Exercise instructions ▸ Show each line of the listing below that contains the word "Select", copied in full. Matching is case-sensitive.

Records shown ▸
--- START ---

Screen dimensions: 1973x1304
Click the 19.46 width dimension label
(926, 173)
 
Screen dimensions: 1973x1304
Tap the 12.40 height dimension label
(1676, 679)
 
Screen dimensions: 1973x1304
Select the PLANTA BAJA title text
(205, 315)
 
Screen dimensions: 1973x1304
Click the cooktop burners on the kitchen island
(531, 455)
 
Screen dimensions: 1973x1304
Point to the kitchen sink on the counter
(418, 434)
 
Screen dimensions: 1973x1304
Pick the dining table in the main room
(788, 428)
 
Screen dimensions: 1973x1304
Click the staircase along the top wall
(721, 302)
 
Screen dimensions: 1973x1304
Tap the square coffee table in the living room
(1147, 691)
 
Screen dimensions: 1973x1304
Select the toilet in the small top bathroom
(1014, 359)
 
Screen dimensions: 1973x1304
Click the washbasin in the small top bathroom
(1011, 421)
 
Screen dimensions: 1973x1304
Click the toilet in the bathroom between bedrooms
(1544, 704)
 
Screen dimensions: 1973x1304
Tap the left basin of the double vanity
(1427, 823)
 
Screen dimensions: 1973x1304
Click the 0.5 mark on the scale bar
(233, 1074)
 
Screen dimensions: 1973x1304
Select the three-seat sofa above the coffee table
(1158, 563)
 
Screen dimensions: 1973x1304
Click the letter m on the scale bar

--- END ---

Solution to this exercise ▸
Select the PLANTA BAJA title text
Select the toilet in the small top bathroom
Select the three-seat sofa above the coffee table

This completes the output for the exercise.